(Saved entries)
== Segment start ==

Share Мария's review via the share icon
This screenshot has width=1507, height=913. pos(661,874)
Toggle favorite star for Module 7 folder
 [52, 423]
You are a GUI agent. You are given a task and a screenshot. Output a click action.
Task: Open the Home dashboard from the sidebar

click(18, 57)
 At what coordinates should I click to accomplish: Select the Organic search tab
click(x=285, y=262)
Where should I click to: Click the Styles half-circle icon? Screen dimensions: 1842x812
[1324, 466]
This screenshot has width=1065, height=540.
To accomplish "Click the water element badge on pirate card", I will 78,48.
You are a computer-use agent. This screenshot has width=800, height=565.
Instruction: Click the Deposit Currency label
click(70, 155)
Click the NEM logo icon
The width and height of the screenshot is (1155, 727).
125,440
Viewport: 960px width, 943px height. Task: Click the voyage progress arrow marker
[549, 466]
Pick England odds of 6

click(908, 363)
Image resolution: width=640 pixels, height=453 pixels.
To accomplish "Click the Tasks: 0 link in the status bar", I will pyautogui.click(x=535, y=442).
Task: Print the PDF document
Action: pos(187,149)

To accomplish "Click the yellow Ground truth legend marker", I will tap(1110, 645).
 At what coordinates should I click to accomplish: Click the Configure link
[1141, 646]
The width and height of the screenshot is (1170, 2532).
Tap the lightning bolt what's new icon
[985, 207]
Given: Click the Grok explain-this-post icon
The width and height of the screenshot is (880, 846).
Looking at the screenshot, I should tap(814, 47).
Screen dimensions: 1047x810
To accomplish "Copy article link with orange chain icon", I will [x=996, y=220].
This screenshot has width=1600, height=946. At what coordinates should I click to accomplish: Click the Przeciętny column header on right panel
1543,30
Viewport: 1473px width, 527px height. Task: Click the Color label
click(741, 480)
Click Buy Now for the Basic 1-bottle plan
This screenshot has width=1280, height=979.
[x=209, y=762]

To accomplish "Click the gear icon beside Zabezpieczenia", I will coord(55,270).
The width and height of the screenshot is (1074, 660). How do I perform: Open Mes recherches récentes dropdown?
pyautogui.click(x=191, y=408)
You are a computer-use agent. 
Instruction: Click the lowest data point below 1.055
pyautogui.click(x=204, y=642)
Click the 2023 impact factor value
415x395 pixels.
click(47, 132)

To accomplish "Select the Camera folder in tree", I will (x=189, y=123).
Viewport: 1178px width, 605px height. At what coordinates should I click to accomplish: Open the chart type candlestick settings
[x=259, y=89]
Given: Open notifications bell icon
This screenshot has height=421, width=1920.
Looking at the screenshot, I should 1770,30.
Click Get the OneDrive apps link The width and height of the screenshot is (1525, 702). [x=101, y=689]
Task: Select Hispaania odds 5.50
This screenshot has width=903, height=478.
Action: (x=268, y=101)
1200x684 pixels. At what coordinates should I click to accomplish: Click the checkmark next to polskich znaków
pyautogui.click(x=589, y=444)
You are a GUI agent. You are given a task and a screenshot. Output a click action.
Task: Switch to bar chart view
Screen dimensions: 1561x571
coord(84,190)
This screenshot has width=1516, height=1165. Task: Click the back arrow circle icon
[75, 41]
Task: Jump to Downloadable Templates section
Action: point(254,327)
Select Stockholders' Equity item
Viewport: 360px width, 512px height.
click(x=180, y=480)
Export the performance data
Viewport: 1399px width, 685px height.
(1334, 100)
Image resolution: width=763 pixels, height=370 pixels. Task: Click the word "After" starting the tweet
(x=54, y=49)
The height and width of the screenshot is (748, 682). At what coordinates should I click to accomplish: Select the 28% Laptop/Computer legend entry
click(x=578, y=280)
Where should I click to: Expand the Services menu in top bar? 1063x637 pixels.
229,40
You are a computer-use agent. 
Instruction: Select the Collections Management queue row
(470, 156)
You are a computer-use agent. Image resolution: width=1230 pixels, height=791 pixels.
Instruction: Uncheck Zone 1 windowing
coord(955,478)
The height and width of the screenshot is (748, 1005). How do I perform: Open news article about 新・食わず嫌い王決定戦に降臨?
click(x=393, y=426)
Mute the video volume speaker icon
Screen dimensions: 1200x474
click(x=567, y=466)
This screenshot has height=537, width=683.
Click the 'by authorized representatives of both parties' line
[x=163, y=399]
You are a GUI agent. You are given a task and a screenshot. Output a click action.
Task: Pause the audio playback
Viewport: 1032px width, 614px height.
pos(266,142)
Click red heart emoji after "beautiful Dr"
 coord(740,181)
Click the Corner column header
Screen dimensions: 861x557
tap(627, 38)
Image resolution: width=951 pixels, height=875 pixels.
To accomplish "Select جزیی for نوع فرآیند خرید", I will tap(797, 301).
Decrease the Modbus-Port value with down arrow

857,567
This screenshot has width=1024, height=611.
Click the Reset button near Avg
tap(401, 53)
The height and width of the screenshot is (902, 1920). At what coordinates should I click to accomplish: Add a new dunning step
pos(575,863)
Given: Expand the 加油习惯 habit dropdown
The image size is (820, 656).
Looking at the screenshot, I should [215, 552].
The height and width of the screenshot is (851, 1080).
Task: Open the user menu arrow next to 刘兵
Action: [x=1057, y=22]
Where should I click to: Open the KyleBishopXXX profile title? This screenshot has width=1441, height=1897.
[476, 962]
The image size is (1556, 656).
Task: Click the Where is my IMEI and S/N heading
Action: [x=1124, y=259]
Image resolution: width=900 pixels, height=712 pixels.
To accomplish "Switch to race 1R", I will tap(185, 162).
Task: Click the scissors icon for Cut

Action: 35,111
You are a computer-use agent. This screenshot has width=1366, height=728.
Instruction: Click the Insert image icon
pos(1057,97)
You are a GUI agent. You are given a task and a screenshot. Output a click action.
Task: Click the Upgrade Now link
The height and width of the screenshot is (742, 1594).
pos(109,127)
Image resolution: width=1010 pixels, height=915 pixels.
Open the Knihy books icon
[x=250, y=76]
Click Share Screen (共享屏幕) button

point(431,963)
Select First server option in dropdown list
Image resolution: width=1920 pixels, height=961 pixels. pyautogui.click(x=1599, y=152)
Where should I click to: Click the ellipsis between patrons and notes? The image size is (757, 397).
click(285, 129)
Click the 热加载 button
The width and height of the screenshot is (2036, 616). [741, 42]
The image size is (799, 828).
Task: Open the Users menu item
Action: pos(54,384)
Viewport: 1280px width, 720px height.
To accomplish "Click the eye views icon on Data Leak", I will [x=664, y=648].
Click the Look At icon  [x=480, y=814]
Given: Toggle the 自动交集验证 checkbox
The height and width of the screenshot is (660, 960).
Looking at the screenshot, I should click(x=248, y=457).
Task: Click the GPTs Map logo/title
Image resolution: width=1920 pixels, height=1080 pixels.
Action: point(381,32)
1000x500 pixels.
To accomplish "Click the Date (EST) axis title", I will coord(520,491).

== Segment end ==

DIRECTIONS FOR THIS TASK - For this exercise, give the entries above again with no difference at all.

TASK ANSWER -
Share Мария's review via the share icon
This screenshot has width=1507, height=913. pos(661,874)
Toggle favorite star for Module 7 folder
 [52, 423]
You are a GUI agent. You are given a task and a screenshot. Output a click action.
Task: Open the Home dashboard from the sidebar

click(18, 57)
 At what coordinates should I click to accomplish: Select the Organic search tab
click(x=285, y=262)
Where should I click to: Click the Styles half-circle icon? Screen dimensions: 1842x812
[1324, 466]
This screenshot has width=1065, height=540.
To accomplish "Click the water element badge on pirate card", I will 78,48.
You are a computer-use agent. This screenshot has width=800, height=565.
Instruction: Click the Deposit Currency label
click(70, 155)
Click the NEM logo icon
The width and height of the screenshot is (1155, 727).
125,440
Viewport: 960px width, 943px height. Task: Click the voyage progress arrow marker
[549, 466]
Pick England odds of 6

click(908, 363)
Image resolution: width=640 pixels, height=453 pixels.
To accomplish "Click the Tasks: 0 link in the status bar", I will pyautogui.click(x=535, y=442).
Task: Print the PDF document
Action: pos(187,149)

To accomplish "Click the yellow Ground truth legend marker", I will tap(1110, 645).
 At what coordinates should I click to accomplish: Click the Configure link
[1141, 646]
The width and height of the screenshot is (1170, 2532).
Tap the lightning bolt what's new icon
[985, 207]
Given: Click the Grok explain-this-post icon
The width and height of the screenshot is (880, 846).
Looking at the screenshot, I should tap(814, 47).
Screen dimensions: 1047x810
To accomplish "Copy article link with orange chain icon", I will [x=996, y=220].
This screenshot has width=1600, height=946. At what coordinates should I click to accomplish: Click the Przeciętny column header on right panel
1543,30
Viewport: 1473px width, 527px height. Task: Click the Color label
click(741, 480)
Click Buy Now for the Basic 1-bottle plan
This screenshot has width=1280, height=979.
[x=209, y=762]

To accomplish "Click the gear icon beside Zabezpieczenia", I will coord(55,270).
The width and height of the screenshot is (1074, 660). How do I perform: Open Mes recherches récentes dropdown?
pyautogui.click(x=191, y=408)
You are a computer-use agent. 
Instruction: Click the lowest data point below 1.055
pyautogui.click(x=204, y=642)
Click the 2023 impact factor value
415x395 pixels.
click(47, 132)

To accomplish "Select the Camera folder in tree", I will (x=189, y=123).
Viewport: 1178px width, 605px height. At what coordinates should I click to accomplish: Open the chart type candlestick settings
[x=259, y=89]
Given: Open notifications bell icon
This screenshot has height=421, width=1920.
Looking at the screenshot, I should 1770,30.
Click Get the OneDrive apps link The width and height of the screenshot is (1525, 702). [x=101, y=689]
Task: Select Hispaania odds 5.50
This screenshot has width=903, height=478.
Action: (x=268, y=101)
1200x684 pixels. At what coordinates should I click to accomplish: Click the checkmark next to polskich znaków
pyautogui.click(x=589, y=444)
You are a GUI agent. You are given a task and a screenshot. Output a click action.
Task: Switch to bar chart view
Screen dimensions: 1561x571
coord(84,190)
This screenshot has width=1516, height=1165. Task: Click the back arrow circle icon
[75, 41]
Task: Jump to Downloadable Templates section
Action: point(254,327)
Select Stockholders' Equity item
Viewport: 360px width, 512px height.
click(x=180, y=480)
Export the performance data
Viewport: 1399px width, 685px height.
(1334, 100)
Image resolution: width=763 pixels, height=370 pixels. Task: Click the word "After" starting the tweet
(x=54, y=49)
The height and width of the screenshot is (748, 682). At what coordinates should I click to accomplish: Select the 28% Laptop/Computer legend entry
click(x=578, y=280)
Where should I click to: Expand the Services menu in top bar? 1063x637 pixels.
229,40
You are a computer-use agent. 
Instruction: Select the Collections Management queue row
(470, 156)
You are a computer-use agent. Image resolution: width=1230 pixels, height=791 pixels.
Instruction: Uncheck Zone 1 windowing
coord(955,478)
The height and width of the screenshot is (748, 1005). How do I perform: Open news article about 新・食わず嫌い王決定戦に降臨?
click(x=393, y=426)
Mute the video volume speaker icon
Screen dimensions: 1200x474
click(x=567, y=466)
This screenshot has height=537, width=683.
Click the 'by authorized representatives of both parties' line
[x=163, y=399]
You are a GUI agent. You are given a task and a screenshot. Output a click action.
Task: Pause the audio playback
Viewport: 1032px width, 614px height.
pos(266,142)
Click red heart emoji after "beautiful Dr"
 coord(740,181)
Click the Corner column header
Screen dimensions: 861x557
tap(627, 38)
Image resolution: width=951 pixels, height=875 pixels.
To accomplish "Select جزیی for نوع فرآیند خرید", I will tap(797, 301).
Decrease the Modbus-Port value with down arrow

857,567
This screenshot has width=1024, height=611.
Click the Reset button near Avg
tap(401, 53)
The height and width of the screenshot is (902, 1920). At what coordinates should I click to accomplish: Add a new dunning step
pos(575,863)
Given: Expand the 加油习惯 habit dropdown
The image size is (820, 656).
Looking at the screenshot, I should [215, 552].
The height and width of the screenshot is (851, 1080).
Task: Open the user menu arrow next to 刘兵
Action: [x=1057, y=22]
Where should I click to: Open the KyleBishopXXX profile title? This screenshot has width=1441, height=1897.
[476, 962]
The image size is (1556, 656).
Task: Click the Where is my IMEI and S/N heading
Action: [x=1124, y=259]
Image resolution: width=900 pixels, height=712 pixels.
To accomplish "Switch to race 1R", I will tap(185, 162).
Task: Click the scissors icon for Cut

Action: 35,111
You are a computer-use agent. This screenshot has width=1366, height=728.
Instruction: Click the Insert image icon
pos(1057,97)
You are a GUI agent. You are given a task and a screenshot. Output a click action.
Task: Click the Upgrade Now link
The height and width of the screenshot is (742, 1594).
pos(109,127)
Image resolution: width=1010 pixels, height=915 pixels.
Open the Knihy books icon
[x=250, y=76]
Click Share Screen (共享屏幕) button

point(431,963)
Select First server option in dropdown list
Image resolution: width=1920 pixels, height=961 pixels. pyautogui.click(x=1599, y=152)
Where should I click to: Click the ellipsis between patrons and notes? The image size is (757, 397).
click(285, 129)
Click the 热加载 button
The width and height of the screenshot is (2036, 616). [741, 42]
The image size is (799, 828).
Task: Open the Users menu item
Action: pos(54,384)
Viewport: 1280px width, 720px height.
To accomplish "Click the eye views icon on Data Leak", I will [x=664, y=648].
Click the Look At icon  [x=480, y=814]
Given: Toggle the 自动交集验证 checkbox
The height and width of the screenshot is (660, 960).
Looking at the screenshot, I should click(x=248, y=457).
Task: Click the GPTs Map logo/title
Image resolution: width=1920 pixels, height=1080 pixels.
Action: point(381,32)
1000x500 pixels.
To accomplish "Click the Date (EST) axis title", I will coord(520,491).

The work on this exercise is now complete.